In a similar vein, Jared von Hindman's Head Injury Theater is chock full of looooooong tributes to various horror classics, as well as "horror" "classics." From Clive Barker and The Descent to The Monster Squad and Lifeforce, there are dozens of ways to spend a lazy workday not working around this impressive site. Is there any better thing to do on Friday the 13th?
After receiving a couple of emails from concerned bloggers, I took a look at the Horror Blog Update Page, and man, is it screwed up. It looks as though a large number of blogs listed on the site are not having their updates registered.
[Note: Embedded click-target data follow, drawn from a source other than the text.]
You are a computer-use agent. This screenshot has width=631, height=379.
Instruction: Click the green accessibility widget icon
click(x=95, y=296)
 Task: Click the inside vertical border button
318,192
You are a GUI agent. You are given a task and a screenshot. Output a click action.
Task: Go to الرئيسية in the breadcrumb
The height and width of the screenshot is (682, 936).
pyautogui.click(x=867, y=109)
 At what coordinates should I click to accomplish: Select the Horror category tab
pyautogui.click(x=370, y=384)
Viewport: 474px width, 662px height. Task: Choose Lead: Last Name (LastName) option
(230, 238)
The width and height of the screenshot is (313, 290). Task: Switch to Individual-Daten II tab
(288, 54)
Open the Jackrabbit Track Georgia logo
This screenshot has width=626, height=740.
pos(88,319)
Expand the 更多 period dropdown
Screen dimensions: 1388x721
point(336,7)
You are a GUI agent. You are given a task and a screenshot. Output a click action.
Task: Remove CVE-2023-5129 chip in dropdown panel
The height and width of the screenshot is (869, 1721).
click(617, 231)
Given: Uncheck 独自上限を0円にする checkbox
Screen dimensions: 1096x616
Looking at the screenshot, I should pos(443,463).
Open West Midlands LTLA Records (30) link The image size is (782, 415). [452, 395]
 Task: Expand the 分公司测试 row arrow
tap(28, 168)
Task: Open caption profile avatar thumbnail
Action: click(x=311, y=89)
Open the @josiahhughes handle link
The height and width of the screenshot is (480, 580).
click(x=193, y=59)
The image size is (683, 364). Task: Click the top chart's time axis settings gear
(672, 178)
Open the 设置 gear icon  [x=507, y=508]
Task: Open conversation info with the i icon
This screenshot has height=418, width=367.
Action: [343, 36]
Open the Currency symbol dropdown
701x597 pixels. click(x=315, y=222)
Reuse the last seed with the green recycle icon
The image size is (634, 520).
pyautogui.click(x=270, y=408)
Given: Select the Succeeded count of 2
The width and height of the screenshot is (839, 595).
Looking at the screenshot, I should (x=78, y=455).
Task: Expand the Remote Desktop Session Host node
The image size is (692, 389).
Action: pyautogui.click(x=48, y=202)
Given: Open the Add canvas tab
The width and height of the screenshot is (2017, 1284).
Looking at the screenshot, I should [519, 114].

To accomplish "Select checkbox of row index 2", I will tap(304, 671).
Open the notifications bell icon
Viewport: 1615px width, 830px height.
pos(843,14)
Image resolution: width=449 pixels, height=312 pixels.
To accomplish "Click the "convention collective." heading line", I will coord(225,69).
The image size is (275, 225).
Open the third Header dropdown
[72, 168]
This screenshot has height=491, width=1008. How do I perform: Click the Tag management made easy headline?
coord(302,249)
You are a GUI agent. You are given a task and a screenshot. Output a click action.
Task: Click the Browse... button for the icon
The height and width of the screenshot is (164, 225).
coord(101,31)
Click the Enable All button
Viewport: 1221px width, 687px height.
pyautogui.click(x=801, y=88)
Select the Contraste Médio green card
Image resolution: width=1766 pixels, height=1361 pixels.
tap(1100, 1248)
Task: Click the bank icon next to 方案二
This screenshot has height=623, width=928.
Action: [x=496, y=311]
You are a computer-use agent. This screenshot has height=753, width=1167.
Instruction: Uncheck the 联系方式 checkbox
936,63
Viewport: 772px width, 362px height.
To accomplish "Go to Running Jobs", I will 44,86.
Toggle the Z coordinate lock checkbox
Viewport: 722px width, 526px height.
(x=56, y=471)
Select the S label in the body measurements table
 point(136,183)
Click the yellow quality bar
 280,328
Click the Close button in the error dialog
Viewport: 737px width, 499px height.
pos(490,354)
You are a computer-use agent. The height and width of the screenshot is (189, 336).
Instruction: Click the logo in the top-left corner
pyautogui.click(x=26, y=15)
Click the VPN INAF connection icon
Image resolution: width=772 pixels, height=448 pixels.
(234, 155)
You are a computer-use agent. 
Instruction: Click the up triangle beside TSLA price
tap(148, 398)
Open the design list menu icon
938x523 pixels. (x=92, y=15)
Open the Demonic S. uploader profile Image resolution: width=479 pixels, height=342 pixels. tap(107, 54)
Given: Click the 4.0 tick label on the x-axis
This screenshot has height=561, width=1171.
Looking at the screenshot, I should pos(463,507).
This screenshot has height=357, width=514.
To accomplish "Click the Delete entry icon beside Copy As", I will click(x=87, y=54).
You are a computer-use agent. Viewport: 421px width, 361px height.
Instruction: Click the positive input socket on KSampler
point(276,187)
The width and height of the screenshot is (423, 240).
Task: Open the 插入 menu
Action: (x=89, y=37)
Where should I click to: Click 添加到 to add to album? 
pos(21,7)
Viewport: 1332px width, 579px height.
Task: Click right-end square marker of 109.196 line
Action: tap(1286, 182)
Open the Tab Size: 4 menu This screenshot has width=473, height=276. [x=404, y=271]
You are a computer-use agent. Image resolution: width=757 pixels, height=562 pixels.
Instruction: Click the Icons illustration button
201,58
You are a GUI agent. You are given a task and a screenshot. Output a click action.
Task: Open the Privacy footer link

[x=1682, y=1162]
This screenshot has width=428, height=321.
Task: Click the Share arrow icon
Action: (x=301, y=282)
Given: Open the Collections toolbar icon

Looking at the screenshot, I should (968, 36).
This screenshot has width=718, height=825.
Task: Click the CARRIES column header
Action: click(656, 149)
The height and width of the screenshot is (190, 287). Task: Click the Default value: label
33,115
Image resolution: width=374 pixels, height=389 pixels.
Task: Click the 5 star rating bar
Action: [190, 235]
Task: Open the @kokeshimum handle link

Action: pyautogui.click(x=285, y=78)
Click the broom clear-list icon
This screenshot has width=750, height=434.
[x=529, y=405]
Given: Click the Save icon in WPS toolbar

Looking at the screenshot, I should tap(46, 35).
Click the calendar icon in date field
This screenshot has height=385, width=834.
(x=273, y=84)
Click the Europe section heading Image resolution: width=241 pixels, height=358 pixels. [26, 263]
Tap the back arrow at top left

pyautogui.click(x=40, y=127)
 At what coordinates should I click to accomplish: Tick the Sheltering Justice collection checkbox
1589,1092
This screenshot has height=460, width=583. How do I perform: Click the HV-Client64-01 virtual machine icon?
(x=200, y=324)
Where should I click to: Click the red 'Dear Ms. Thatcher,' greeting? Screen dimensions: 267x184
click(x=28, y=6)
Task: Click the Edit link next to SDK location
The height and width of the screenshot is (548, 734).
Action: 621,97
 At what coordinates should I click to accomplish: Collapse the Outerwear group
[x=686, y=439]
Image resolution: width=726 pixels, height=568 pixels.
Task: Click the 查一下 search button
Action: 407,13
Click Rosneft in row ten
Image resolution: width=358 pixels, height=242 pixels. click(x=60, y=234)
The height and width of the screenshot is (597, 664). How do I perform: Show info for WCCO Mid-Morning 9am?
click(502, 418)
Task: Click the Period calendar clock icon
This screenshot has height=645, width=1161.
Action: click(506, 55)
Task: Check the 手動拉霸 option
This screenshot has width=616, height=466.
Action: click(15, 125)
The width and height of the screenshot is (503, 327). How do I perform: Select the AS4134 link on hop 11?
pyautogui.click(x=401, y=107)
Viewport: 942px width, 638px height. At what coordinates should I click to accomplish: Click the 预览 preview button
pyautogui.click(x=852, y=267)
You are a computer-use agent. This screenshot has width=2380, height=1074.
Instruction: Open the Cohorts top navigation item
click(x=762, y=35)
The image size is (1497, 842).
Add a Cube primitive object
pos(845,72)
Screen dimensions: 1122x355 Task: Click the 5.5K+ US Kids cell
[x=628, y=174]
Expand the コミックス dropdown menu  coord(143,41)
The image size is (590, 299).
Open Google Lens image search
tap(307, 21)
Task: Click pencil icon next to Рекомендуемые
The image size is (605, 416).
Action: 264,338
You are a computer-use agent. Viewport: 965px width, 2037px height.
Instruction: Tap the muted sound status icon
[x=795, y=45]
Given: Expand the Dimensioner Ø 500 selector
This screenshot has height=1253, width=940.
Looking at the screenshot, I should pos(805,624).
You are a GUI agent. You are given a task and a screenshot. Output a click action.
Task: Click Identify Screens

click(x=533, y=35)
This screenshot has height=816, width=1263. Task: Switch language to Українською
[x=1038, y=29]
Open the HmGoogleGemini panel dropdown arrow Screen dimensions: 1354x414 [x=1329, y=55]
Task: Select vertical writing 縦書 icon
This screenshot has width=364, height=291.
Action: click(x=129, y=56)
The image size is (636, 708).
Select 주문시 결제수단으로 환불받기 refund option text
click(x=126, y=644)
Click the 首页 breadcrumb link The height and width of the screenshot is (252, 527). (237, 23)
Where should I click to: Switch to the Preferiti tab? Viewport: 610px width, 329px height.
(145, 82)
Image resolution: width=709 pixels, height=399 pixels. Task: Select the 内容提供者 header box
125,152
Unfortunately, I've learned over the couple of years that I've been maintaining the page that there's really not a lot that can be done about problems with it--it runs off of blo.gs, which has been a miserable, buggy piece of shit ever since Yahoo took it over. My only advice is to sit tight and hope for the best, unfortunately.
Ladies and gentlemen, I give you an Indian knockoff of Michael Jackson's "Thriller" video. I simply cannot begin to describe its sheer awesomeness.
At a couple of points I think he's saying the same thing that Mola Ram says when he rips the guy's heart out in Temple of Doom. I guess that means something scary in Hindi?
Last week's Horror Blog Horror Roundtable saw me waxing nostalgic for my bright college years and the Rocky Horror experiences I had therein.
This week's Lost TVQB roundtable review is up at the day job, and if I do say so my damn self it's a hoot, thanks to some particularly candid responses from the participants. I should also have you know that I passed up a chance to go backstage at the Goldfrapp concert in NYC last night so as to dutifully return home and watch this show on my TiVo, that's how goddamn devoted I am to you people.
Also at the day job: this week's TMQB comic review roundtable, which sees me mouthing off about the most recent installments of WildCats, 52, Union Jack, The Authority, Civil War: X-Men, The Exterminators, Ghost Rider, Omega Men, Runaways, Ultimate Fantastic Four, and X-Men: First Class.